Now that d4 is off to my real editor and I have promised my family and myself that I will pause and breathe before starting the next book, I decided to play with this awkward hat for awhile. I returned to scouring writer’s forums for ideas to increase purchases and I finally let myself take a long hard look at my sales statistics. Yes, this area could use a little more work..

x0_sw final

Click to get x0 for free at Kobo

Turns out I sell books in places I have never heard of. Thanks to my opting in for everything at Smashwords, the ebook distributor I use, I can be found at a cool new online store called Inktera.
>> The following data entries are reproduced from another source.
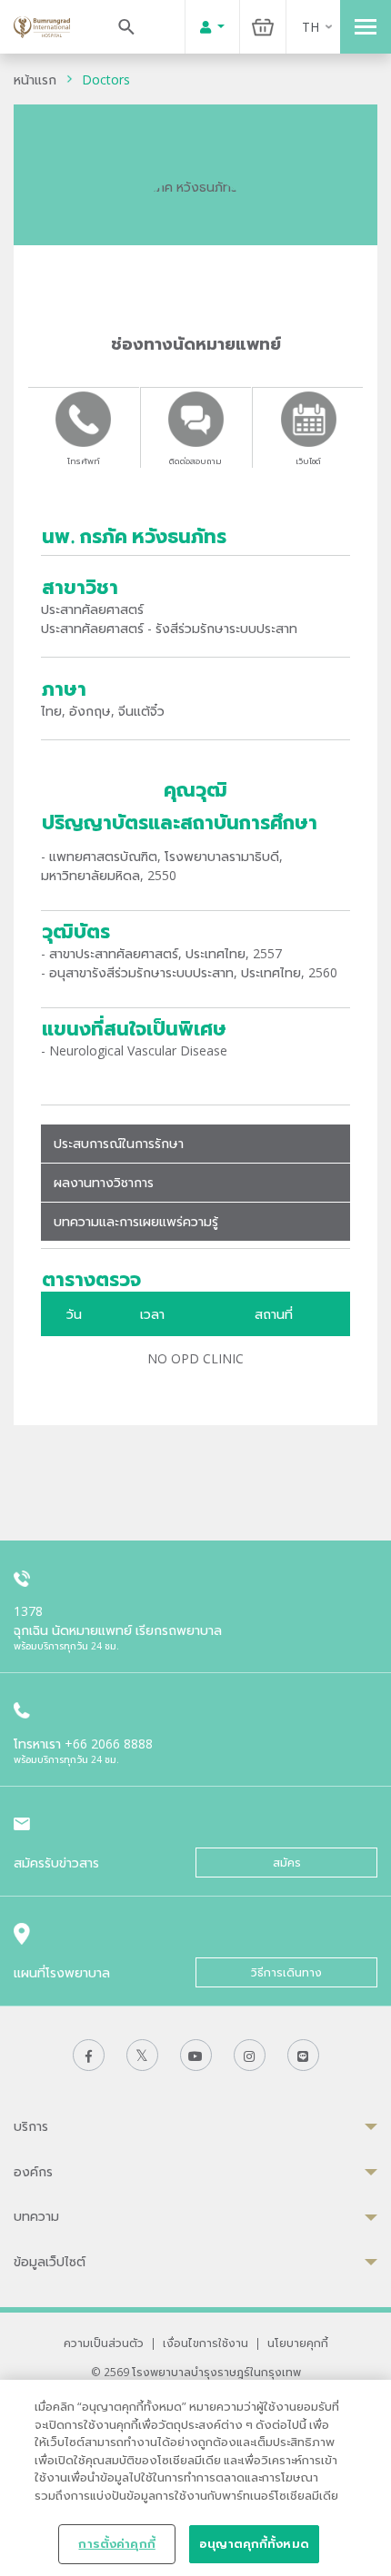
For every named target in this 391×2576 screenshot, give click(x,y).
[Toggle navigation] (365, 27)
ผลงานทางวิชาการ (104, 1182)
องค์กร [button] (33, 2171)
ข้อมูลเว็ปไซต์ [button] (49, 2261)
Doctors (106, 79)
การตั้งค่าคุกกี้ (116, 2543)
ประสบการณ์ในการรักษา (119, 1143)
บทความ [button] (36, 2215)
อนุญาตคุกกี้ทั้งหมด (254, 2543)
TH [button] (310, 26)
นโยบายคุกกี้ (297, 2342)
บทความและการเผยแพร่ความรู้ (136, 1221)
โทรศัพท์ (83, 461)
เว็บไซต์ (308, 461)
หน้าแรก (35, 79)
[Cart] (263, 27)
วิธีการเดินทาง (286, 1972)
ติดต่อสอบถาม (195, 461)
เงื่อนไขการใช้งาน (205, 2342)
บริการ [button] (31, 2126)
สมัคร (287, 1862)
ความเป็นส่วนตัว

You can also find me at Scribd, this great new service where for only $8.99/month you can read all the ebooks you want. I have got to get out more.

Even better, I made a list of thirteen new ideas to try to increase the visibility of my books. The first was to do an interview at Smashwords. Please check it out, I think it turned out pretty well. The second was to make my first novel free for awhile, ideally to generate sales of my other books. I decided to give this a try, and you can now grab x0 FOR FREE at Smashwords, or at another surprising site called Kobo.

How is this free thing working out for me? Well, when I posted on my Facebook page that x0 would be free for a short time, 915 people liked it. 915! That is probably a record for me for number of people ever liking anything I have ever done. However, how many have downloaded it? Zero. That’s right. Not one, so far.

As I look at this post, I think I see the problem.  If I was better at wearing that sales hat, this post would have started off with FREE BOOK in big bold letters at the top. Instead I started it out by writing what I thought was more interesting. Oh well, I’ve still got eleven more ideas to go. I’ll try to do better with the next one.